UMD Researchers Awarded $7M to Integrate AI into High-Performance Computing
ChatGPT and other large language models (LLMs) are increasingly helping coders and software engineers streamline their workflows, and Facebook parent company Meta even reports nearly all its developers use internal LLMs to enhance productivity.
While advanced artificial intelligence (AI) has rapidly progressed, it falls short in creating parallel code for software used in high-performance computing (HPC), often called supercomputing. Instead of a single machine carrying out a string of instruction, HPC involves executing complex parallel programs and processing massive datasets across hundreds or thousands of computing cores all at once—and this is where large language models can get tongue-tied.
Supported by a new $7 million multi-institutional award from the U.S. Department of Energy (DOE), two University of Maryland researchers—Abhinav Bhatele, an associate professor of computer science, and Tom Goldstein, a professor of computer science—are working to address this issue, collaborating with federal scientists and others to develop an AI-assisted HPC software ecosystem.
The project will take advantage of supercomputers at the Lawrence Livermore National Laboratory in California and Oak Ridge National Laboratory in Tennessee to test team’s novel software in hope of increasing the productivity of LLM software development for these massive computing clusters by at least tenfold.

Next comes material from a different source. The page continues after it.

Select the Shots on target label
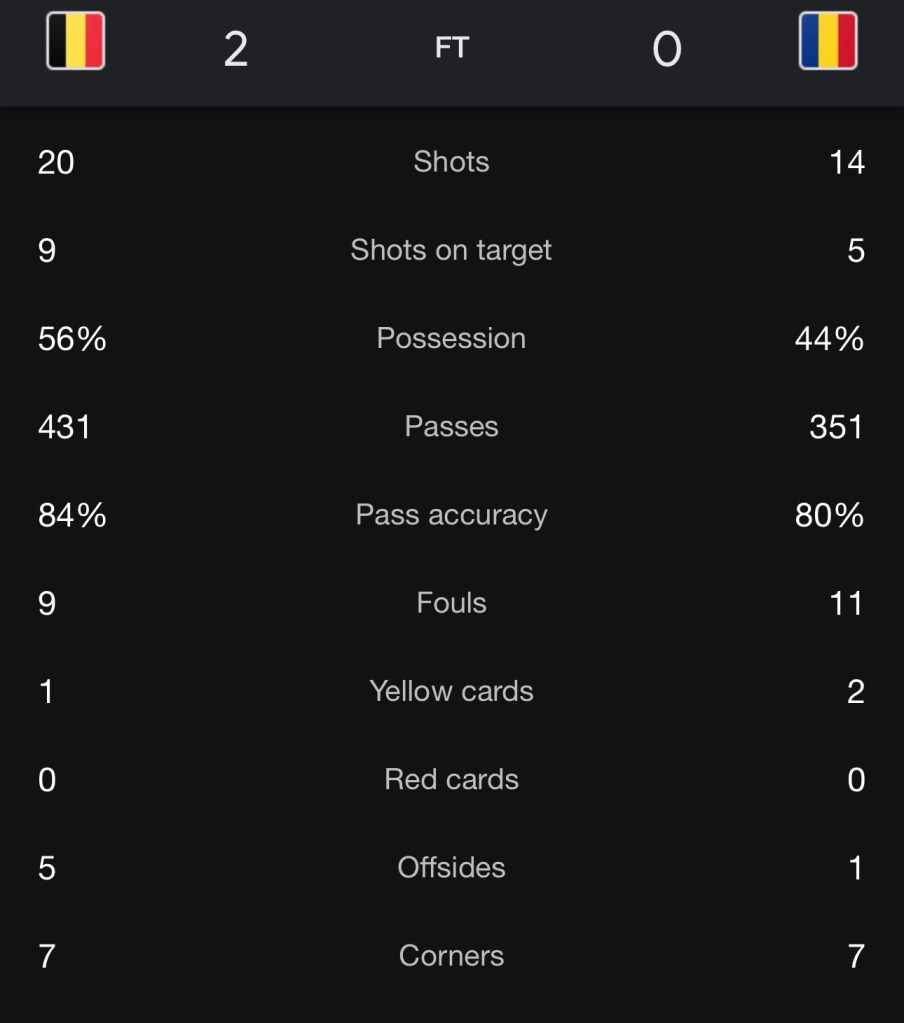451,250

While it’s relatively straightforward to write code for one computer, writing code that needs to run on 1,000 computers simultaneously is a feat, said Goldstein, director of the UMD Center for Machine Learning.
“All processors in the system must work in unison—timing their computation and communication in a sort of symphony—to ensure everything works,” he said.
Existing LLMs are good helpers for developers creating simpler programs, but they can’t handle more complicated tasks.
“If you ask an LLM to write code for a sequential program, which are programs that run one after the other, they’ll do just fine,” Bhatele said. “But, if you ask them to write code for parallel programs, that’s where LLMs can fail, creating code that’s confusing or that just doesn’t work.”
Goldstein’s research aims to address these shortcomings by helping LLMs handle massive amounts of information, perhaps by training the models with potentially millions of specific words related to the code, so that they gain a comprehensive understanding of the codebase; or providing them with a means to retrieve only the most relevant parts of the code, allowing them to access the codebase without having to process it all at once.
Meanwhile, Bhatele’s work aims to target objectives beyond just generating correct code—a focus of many researchers—and enhance the code’s performance or execution speed, quality and even energy efficiency.
Bhatele and Goldstein—who both have appointments in the University of Maryland Institute for Advanced Computer Studies (UMIACS)—will receive approximately $1 million of the DOE funds over three years to support gathering data and experimenting with techniques like generating synthetic code using LLMs to augment real data.
“We’re going to build our own datasets, our own language model tools, and our own retrieval models,” Goldstein said. “So, one of our biggest challenges is that we must cook from scratch. But that’s a challenge that we’re really excited about.”